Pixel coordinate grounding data

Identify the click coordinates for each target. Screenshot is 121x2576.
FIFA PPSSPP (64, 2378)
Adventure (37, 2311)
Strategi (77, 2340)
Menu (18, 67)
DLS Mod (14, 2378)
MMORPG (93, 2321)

> _PROBLEM TO WORK ON_
Output the data exactly, in full.

> _YOUR RESPONSE_
Identify the click coordinates for each target. Screenshot is 121x2576.
FIFA PPSSPP (64, 2378)
Adventure (37, 2311)
Strategi (77, 2340)
Menu (18, 67)
DLS Mod (14, 2378)
MMORPG (93, 2321)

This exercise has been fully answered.